Mittwoch, 17. September 2003

Frauen-Beschäftigungsquote mit 60,1 Prozent über EU-Schnitt

  • EU-weit 55 Prozent - Sechs Millionen zusätzliche Frauenarbeitsplätze bis 2010 gesucht

Österreich liegt mit seiner Frauen-Beschäftigungsquote von 60,1 Prozent über dem EU-Schnitt (54,9 Prozent). Lob gab es dafür von Luisella Pavan-Woolfe, Direktorin der Europäischen Kommission für Beschäftigung und Soziales.

Eurostat hat die "Beschäftigungsquote - weiblich - Anteil der erwerbstätigen Frauen im Alter von 15 bis 64 Jahre an der weiblichen Gesamtbevölkerung derselben Altersgruppe" erhoben (Wert 2001).

An der Spitze liegt mit 72,4 Prozent Schweden, gefolgt von Dänemark (72) und Finnland (65,4 Prozent).

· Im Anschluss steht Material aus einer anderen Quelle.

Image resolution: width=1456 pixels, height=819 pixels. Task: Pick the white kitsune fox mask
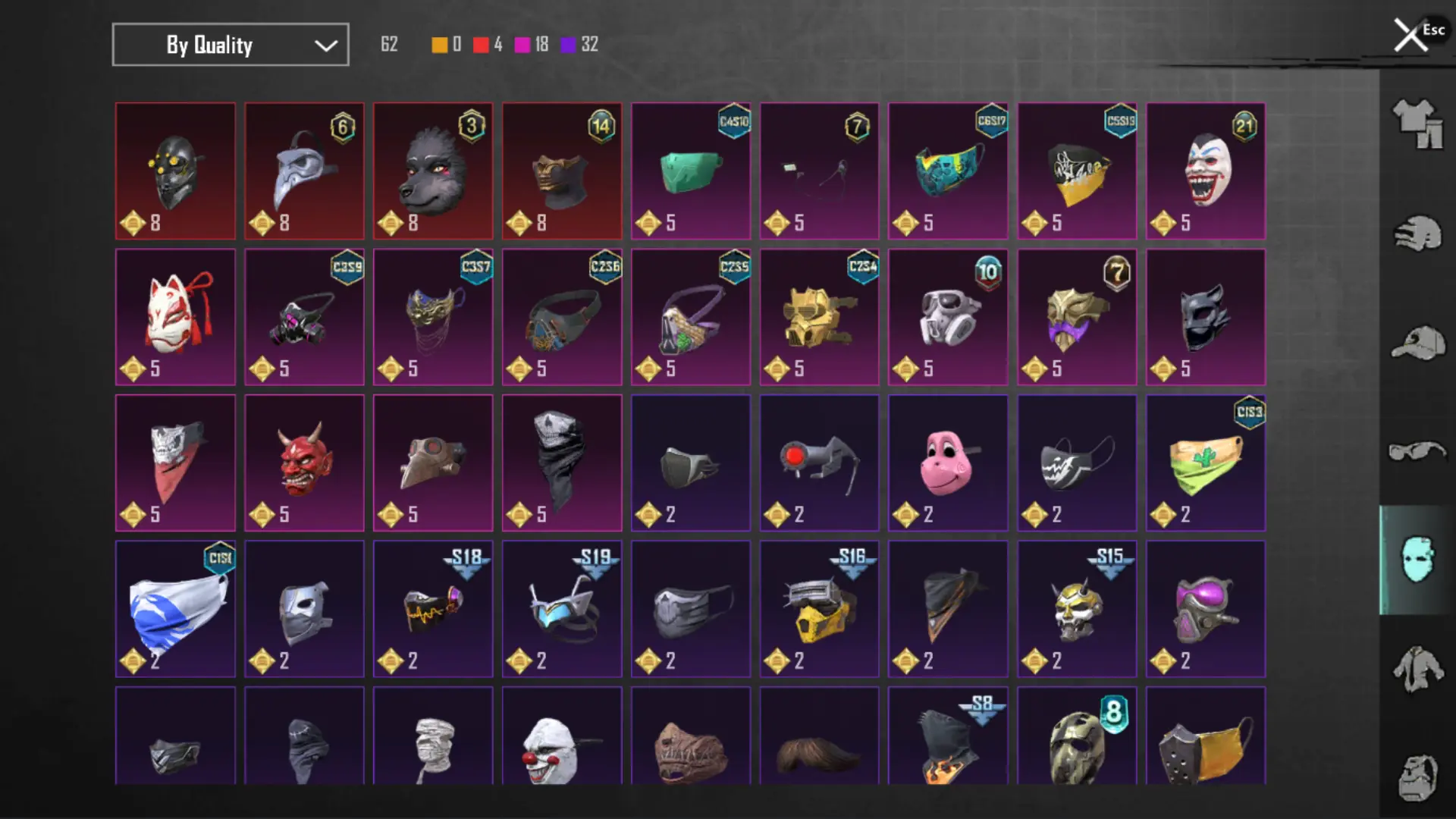pos(175,317)
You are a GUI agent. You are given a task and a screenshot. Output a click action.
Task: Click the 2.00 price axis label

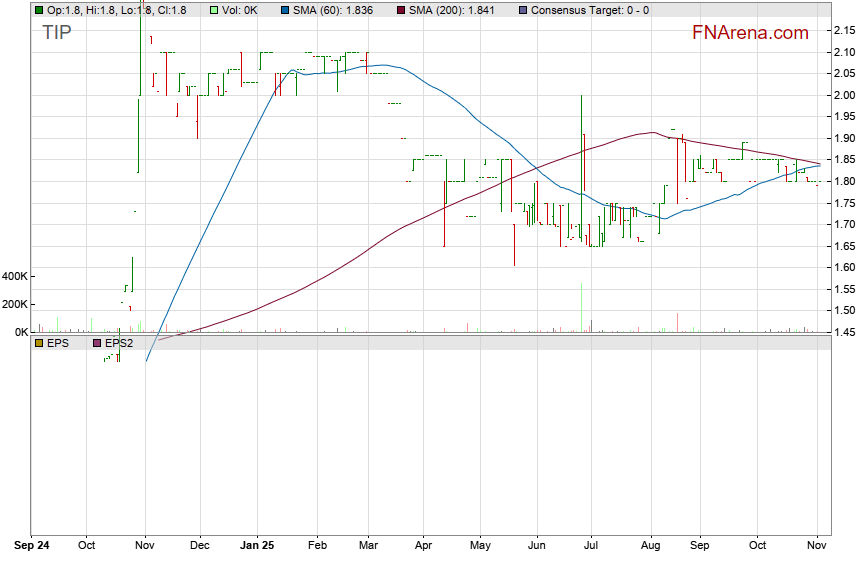point(843,95)
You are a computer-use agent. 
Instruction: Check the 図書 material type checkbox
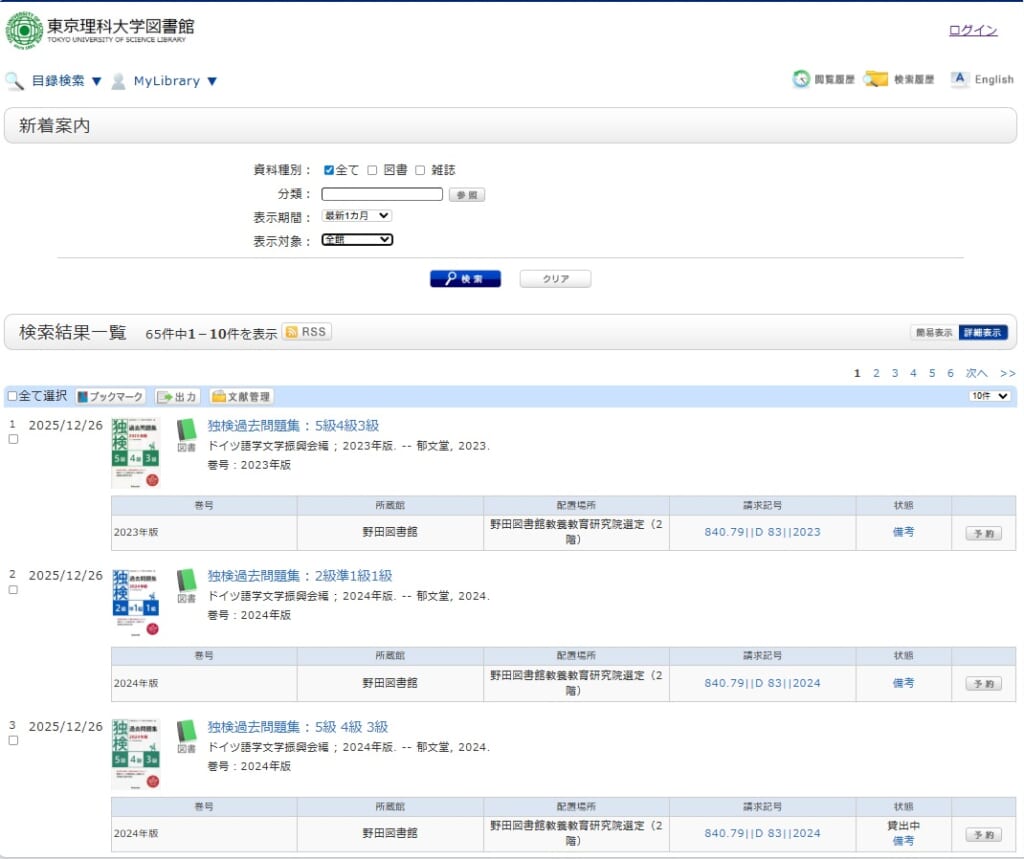[372, 170]
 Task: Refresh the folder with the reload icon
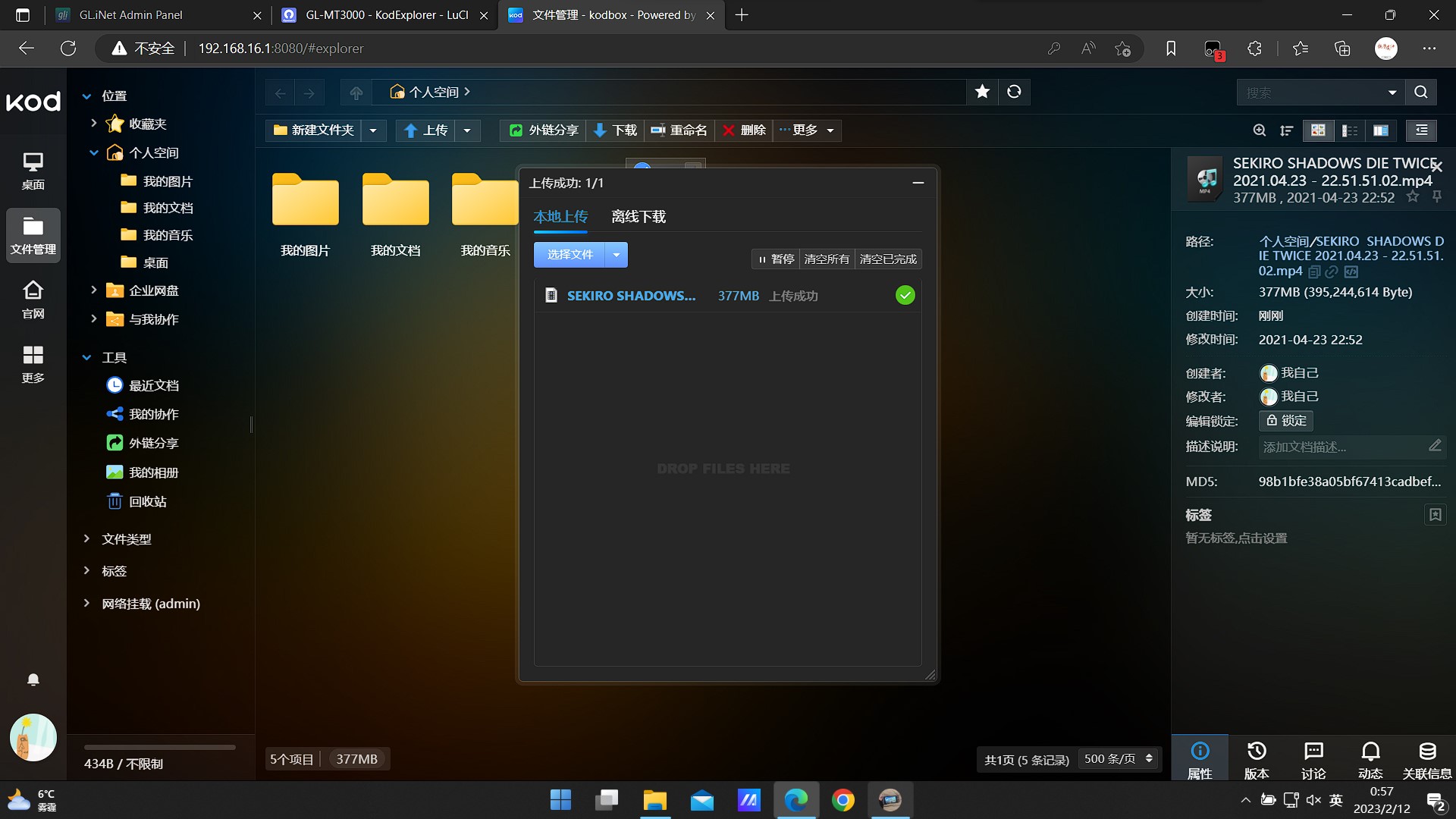1014,92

Am unteren Ende der Skala rangieren Griechenland (40,9), Italien (41,1) und Spanien mit 43 Prozent.

Ziel in Österreich erreicht
In den EU-Ländern werden sechs Millionen zusätzliche Arbeitsplätze für Frauen bis 2010 gesucht - dann wäre das Ziel einer allgemeinen Frauen-Beschäftigungsquote von 60 Prozent erreicht. Österreich hat mit seinem Wert von 60,1 Prozent den ersten Teil der EU-Hausaufgaben im Bereich der Gleichstellung zwar erledigt.

Probleme
Dennoch, so die EU-Expertin, seien beim Thema Berufsaufstieg, vor allem aber bei den Einkommen, die geschlechtsspezifischen Unterschiede auch in Österreich noch immer hoch.

Europa habe in den vergangenen Jahren die Frauenförderung vorangetrieben, aber nach wie vor seien nur halb so viele Frauen wie Männer in leitenden Positionen und sie hätten drei Mal geringere Chancen, in Chefetagen vorzudringen. Frauen müssten, so Pavan-Woolfe, im Schnitt um 16 bis 23 Prozent mehr verdienen, um die geschlechtsspezifischen Einkommensunterschiede abzubauen. Dazu komme, dass Frauen armutsgefährdeter seien als Männer, besonders ältere Frauen und Alleinerzieherinnen.